Robert Macnab, the fourteenth chief of Clan Macnab married a sister of John Campbell, 1st Earl of Breadalbane and Holland. This connection to the Clan Campbell constrained him from supporting the Jacobites in the rising of 1715, although many of his clansmen did take part. The fifteenth chief was a major in the Hanoverian government army and was captured at the Battle of Prestonpans in 1745. He was then held prisoner in Doune Castle.

==Clan Chief==

Traditionally descended from Abraruadh, the Abbot of Glen Dochart, younger son of Kenneth Mac Alpin, first king of Scots.

Chieftain position passes father to child unless otherwise noted.
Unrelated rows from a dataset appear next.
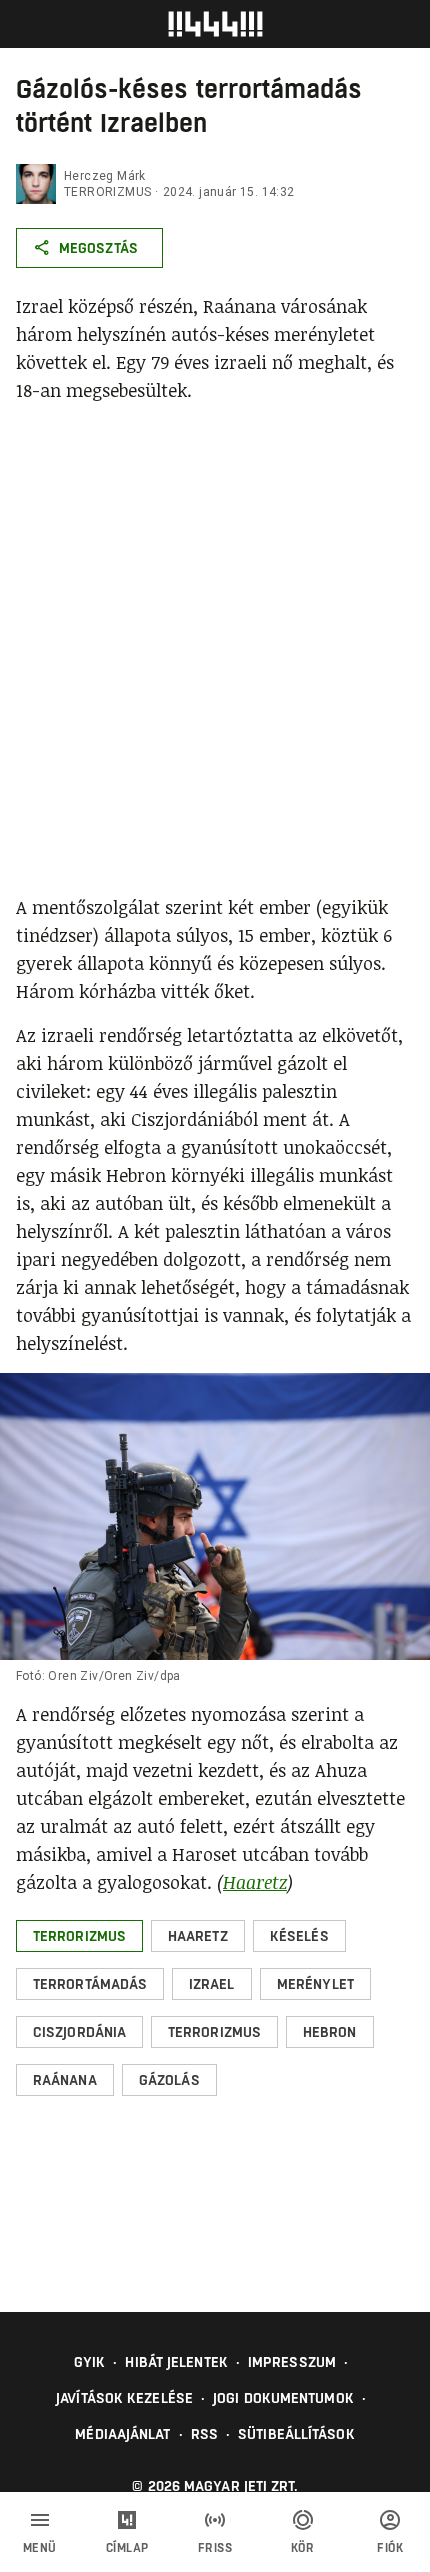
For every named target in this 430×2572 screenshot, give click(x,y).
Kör (303, 2548)
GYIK (89, 2362)
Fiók (390, 2548)
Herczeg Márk (105, 176)
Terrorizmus (107, 192)
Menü (40, 2548)
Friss (215, 2548)
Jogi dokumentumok (283, 2398)
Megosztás (98, 248)
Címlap (127, 2548)
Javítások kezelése (124, 2398)
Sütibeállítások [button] (296, 2434)
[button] (79, 1936)
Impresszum (292, 2362)
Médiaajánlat (122, 2434)
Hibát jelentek (176, 2362)
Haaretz (255, 1882)
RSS (204, 2434)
- 1st Chief: Gilbert McNab (a 1336)
- 2nd Chief: Alexander McNab
- 3rd Chief: John McNab (a 1407)
- 4th Chief: Finlay McNab (a 1450)
- 5th Chief: Patrick McNab (a 1483)
- 6th Chief: Finlay McNab (a 1487)
- 7th Chief: John McNab (a 1499)
- 8th Chief: Finlay McNab (d 13 April 1525)
- 9th Chief: John McNab (d Bef 10 Jul 1558)
- 10th Chief: Finlay McNab (d 1573)
- 11th Chief: Alexander McNab, brother of 10th (d bef Nov 1601)
- 12th Chief: Finlay McNab (d aft Jul 1656)
- 13th Chief: Alexander McNab (d bef Aug 1683)
- 14th Chief: Robert McNab (1665-1725)
- 15th Chief: John McNab (1698- 19 Feb 1778)
- 16th Chief: Francis McNab (1734-1816). Dvp
- 17th Chief: Archibald McNab (Nephew of 16th)
- 18th Chief: Sarah Ann MacNab (-1894). dvp.
- 19th Chief: James William MacNab (1831–1915). Cousin of the 18th.
- 20th Chief: James Frederick MacNab (a 1915)
- 21st Chief (de jure): James Alexander McNab (-1990). Resigned in favor of his uncle.
- 22nd Chief (de facto): Archibald Corrie McNab (a 1954 -1970), uncle of the 21st.
- 23rd Chief: James Charles Macnab of Macnab, in 2013., (14 April 1926-11 Jan 2013) son of the 21st.